What Does It Mean to Be a Foster Carer?

What Does It Mean to Be a Foster Carer?
What Does It Mean to Be a Foster Carer?

There are almost 60,000 children in the English foster care system as of now and that number is a constantly growing figure. Consequently, this has increased the demand for suitable adults who can take care of the children in care. If you wish to be involved in the care and wellbeing of children in bad situations, there is certainly the opportunity to do so by becoming a foster care.

However, anyone willing should be aware of some basic facts, before applying at their local independent fostering agency (IFA). Let’s discuss those facts and raise awareness about what it means to be a foster carer.

You Will Need to Meet the Minimum Qualifications to Apply

Meeting the minimum qualifications for applying is as easy as they come, because you don’t need any particular academic or professional qualifications at all to become a foster care provider. You will only need to ensure that you are:

  • An adult UK citizen or a permanent resident above the age of 21.
  • Capable of providing an equipped room that’s fit and safe for children to stay and sleep in.
  • Have plenty of patience, energy, resilience and commitment

Not someone with a prior criminal record for crimes of violent, abusive, or sexual nature.Note that a history of very old and petty crimes of a nonviolent and nonsexual nature might be overlooked during the fostering assessment process. However, that will be contingent upon the applicant’s ability to show that they have not been involved with illegal activities of any kind for a long time.

You Will Be Paid an Allowance for Your Time and Efforts

Fostering is not as much about holding a job, as it is about helping the children in care. However, both you and the children in your care will be financially provided for by your IFA. The allowances will differ based on the chosen IFA, the location, needs of the child/children in care, and the number of children you are looking after.

There are several other benefits to consider here as well, which include, but are not restricted to paid respite holidays, bonus payments for festivities, and most importantly, a gradual increase in the foster carer’s payment through annual appreciations.
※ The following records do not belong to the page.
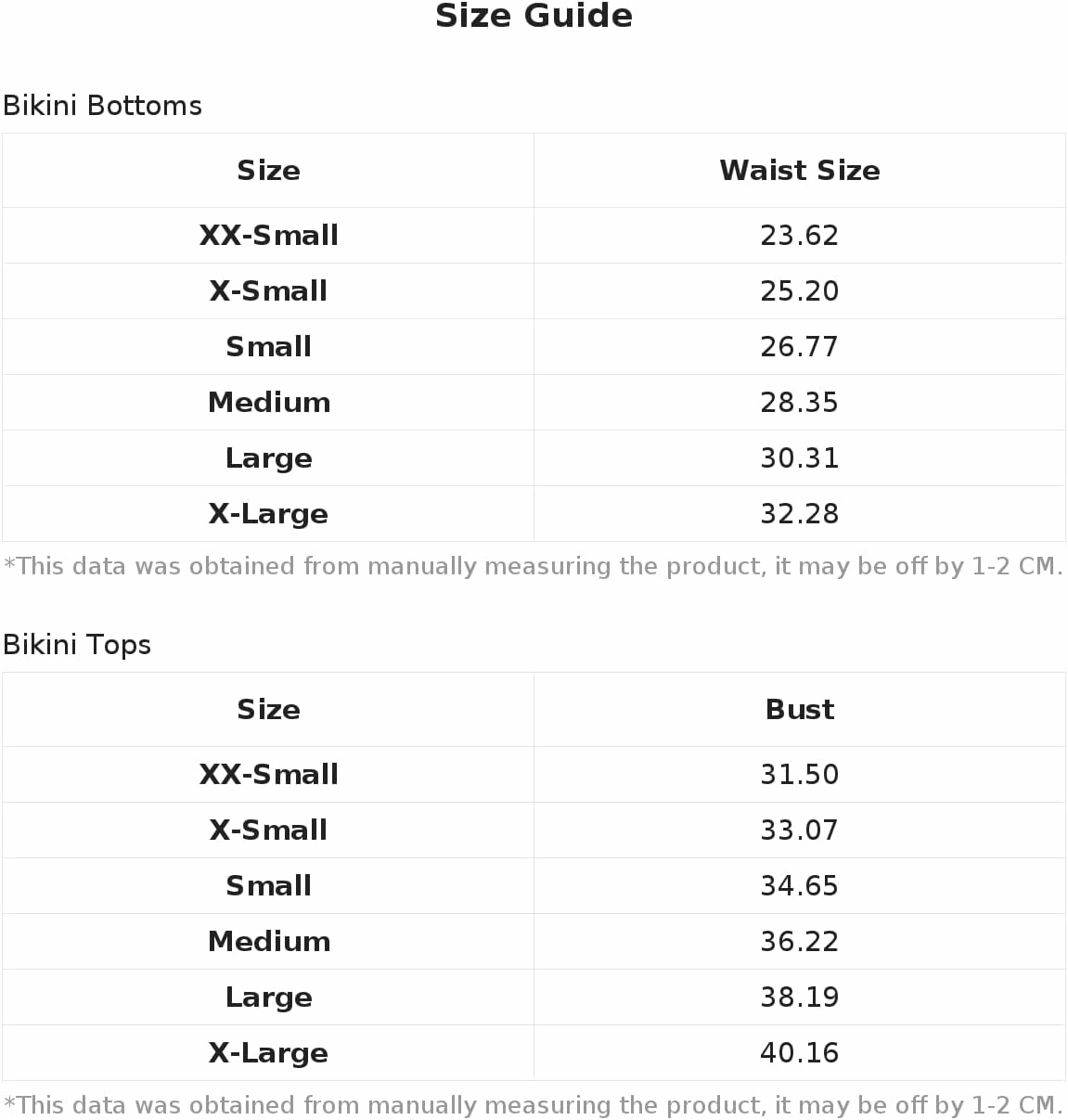Select X-Small row in Bikini Tops table
1068x1120 pixels.
click(x=534, y=830)
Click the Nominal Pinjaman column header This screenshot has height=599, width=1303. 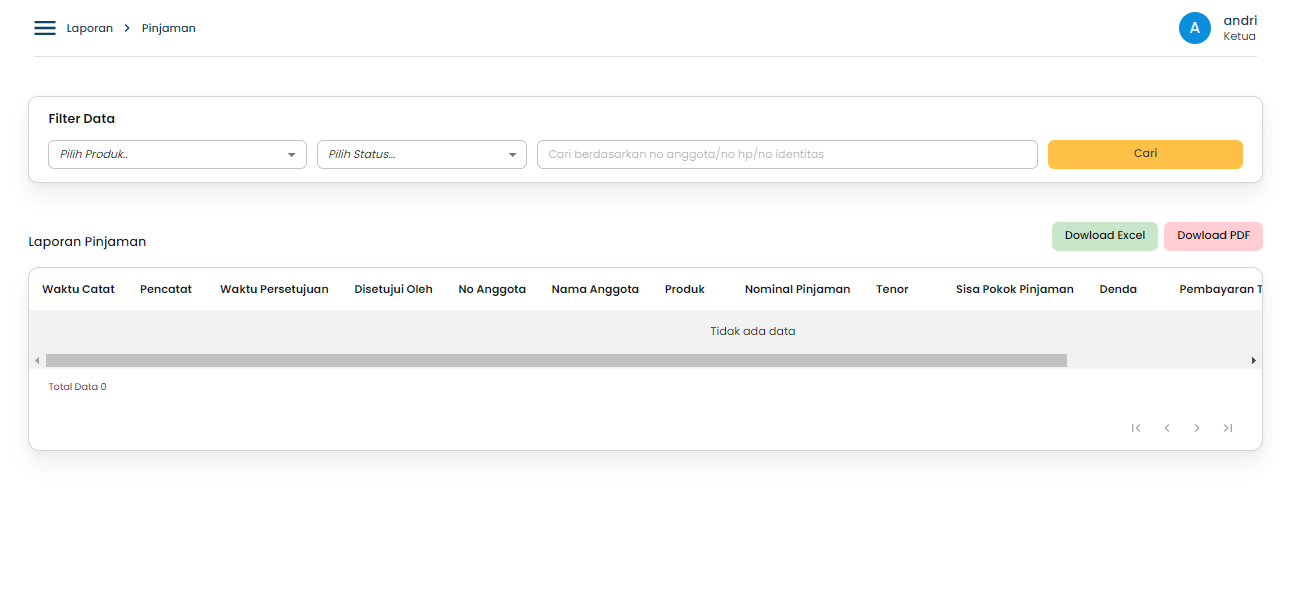pyautogui.click(x=797, y=289)
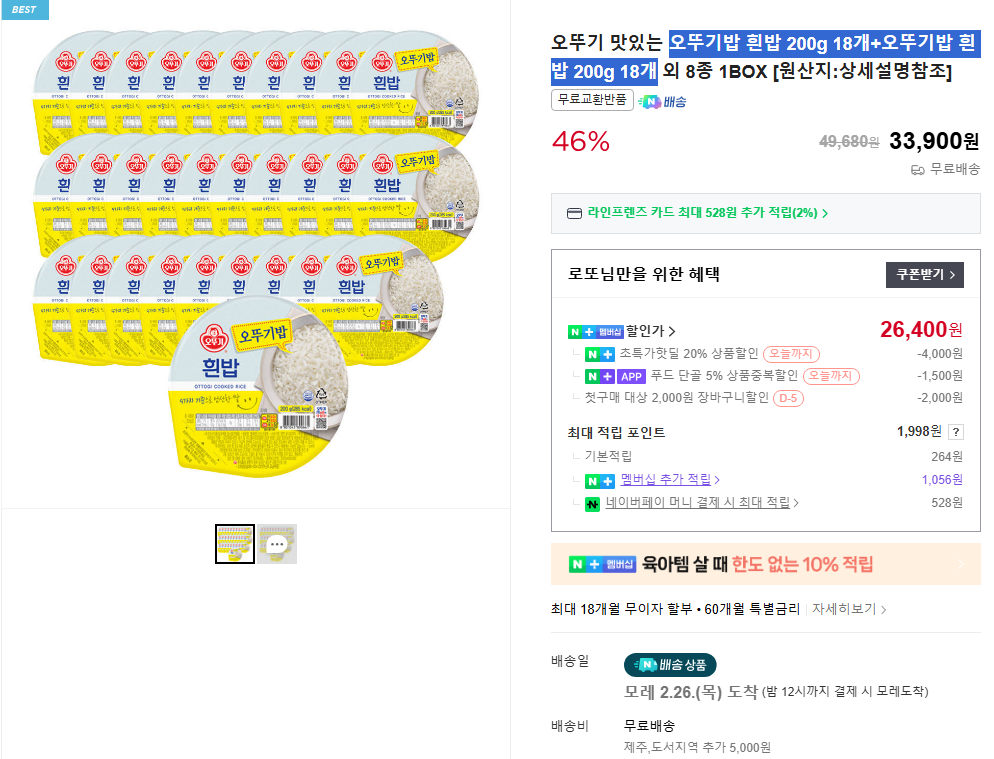
Task: Click the 무료교환반품 badge
Action: 590,100
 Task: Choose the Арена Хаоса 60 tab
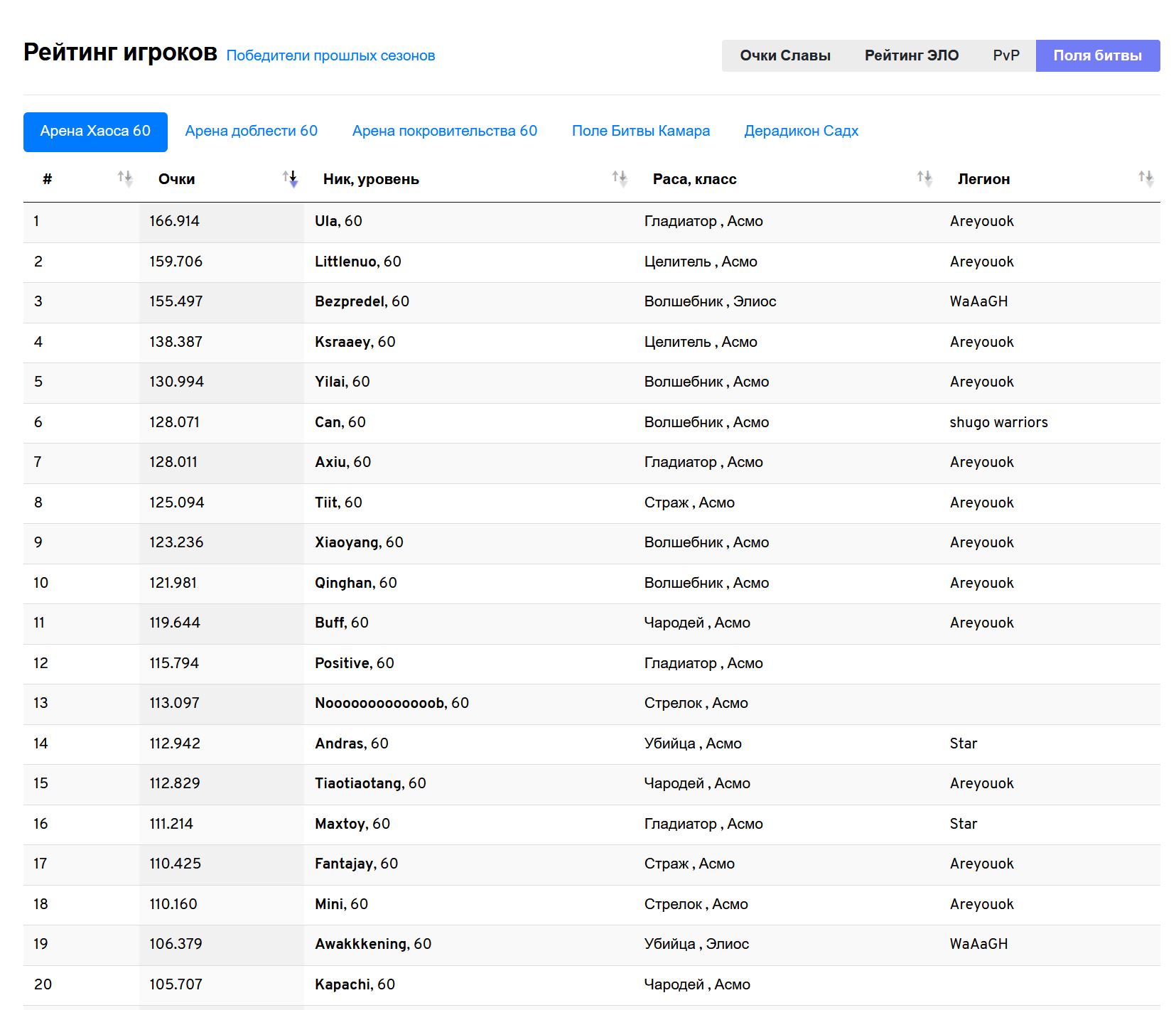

If you meet the minimum qualifications and you are located somewhere in or near Staffordshire, contact the local agency for fostering in Staffordshire to initiate the application process right away.

You Will Need to Prioritise Your Time to Care for the Foster Children

This is the part that a lot of people misunderstand about being a foster carer. If you are chosen to become a foster care provider, you must prioritise your time to first take care of any foster children that the agency matches you with. A lot of children in foster care come from abusive and neglectful home environments. The whole point of putting them in foster care would fail if their foster carers turned out to be no better at attending to them than their parents.

Note that while you can certainly hold a job while fostering, you will always be responsible for making sure that your job hours are not affecting or taking priority over your fostering duties. Part time jobs or those with flexible hours are best suited for foster care providers.

As mentioned, these are just some of the preliminary facts, but now you know what to expect. If your application is accepted and you pass the assessment process, everything else will be taught to you with adequate training.